If the availability of a suitable Mac is the only problem, just keep in mind that Apple is — at least here in the States — very reasonable about returns.
Get a brand new Mac, set it up as usual, do all the TM copying and iPad sync shenanigans you need to get things to work as desired, and then just make sure to return that Mac to Apple (or if you do it online, start the return process) within 14 days of purchase. They’ll take the machine back (provided it hasn’t been damaged) and issue a full refund. It’s a quick and hassle-free process. Think of it as a free loaner. Apple is indeed here as generous as it sounds. These days there’s no restocking fee or anything like that. If you use a CC or Apple Card to pay for the “loaner” the refund should be in before you have to pay any balance so you’ll never even have to upfront any cash.

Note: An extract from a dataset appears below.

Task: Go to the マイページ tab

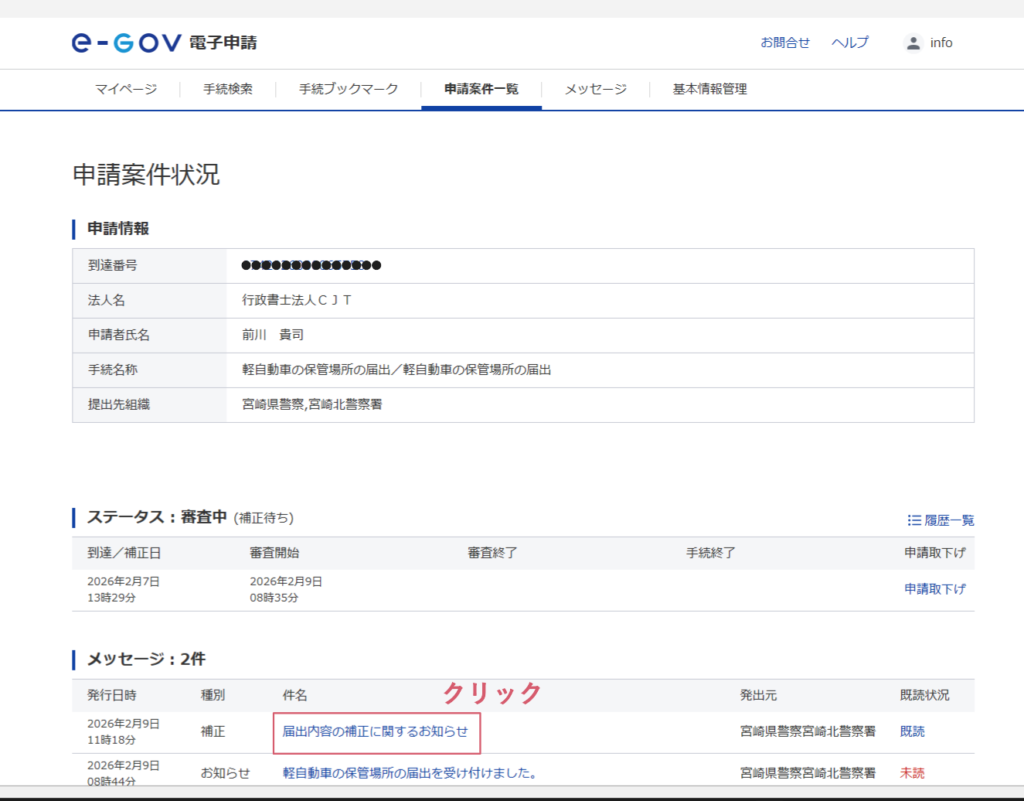Action: [126, 89]
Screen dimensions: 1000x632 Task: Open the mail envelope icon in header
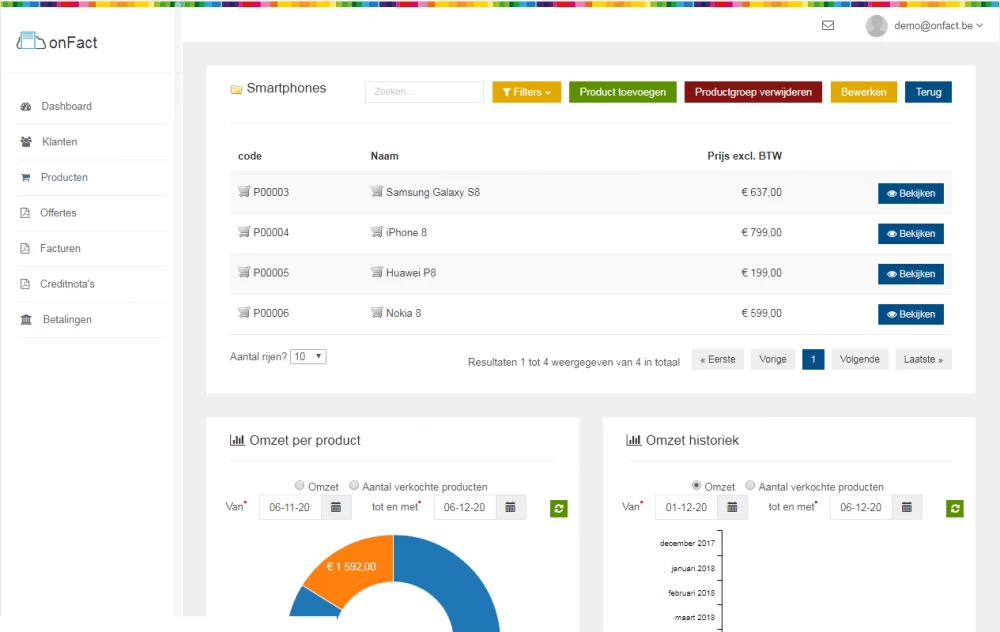point(828,26)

I’ve used this trick a few times when an Apple device needed to be repaired or replaced under warranty, but Apple needed a week or so to process the item. For example, my Apple Watch developed a stuck pixel. The Apple Store could not certify the replacement but needed to send it back to HQ and then be authorized to give me a new old-series watch. With the store’s encouragement, I ‘bought’ the next-generation watch and used it for a few days until the exchange was authorized. At that point, I returned the new watch for a full refund.
The nice thing was that it let me see that the improvements in the new series were nothing to be lusted over.
One reason is that in retail stores, each sales employee has a daily goal to meet. Futher, when the return happens several days later, there’s a pretty good chance somebody other than the original employee will handle the transaction.
Back to helping my friend get his music over from his old Time Machine drive to his Apple Music.
He brought it over today and I ran into some problems trying to help him.
I could not mount his USB drive to his iPad using his adapter (plugs into the USB-C port on his iPad and USB cable on the WD drive). It never appeared in Files like it did when he was here before and I moved photos over.
I also tried my adapter. Same problem.
I also tried connecting it to my iPad. Same problem.
Then I tried connecting it to my Mac. Not only wouldn’t it mount but I noticed that Time Machine hadn’t run since the 17th because it had become unmounted! CCC was mounted and had been working though. I tried mounting Time Machine and it mounted and started working. But when I then connected his drive to my Mac (while Time Machine was still backing up my Mac) the Mac froze and restarted multiple times, Finally I disconnected his drive and my Mac started up again, but Time Machine didn’t automatically mount. I had to manually mount it via Disk Utility.
Currently I’m waiting for Time Machine to finish up before attempting to connect his drive again (if I dare - I don’t want my Mac restarting yet again), but I wonder what the problem might be.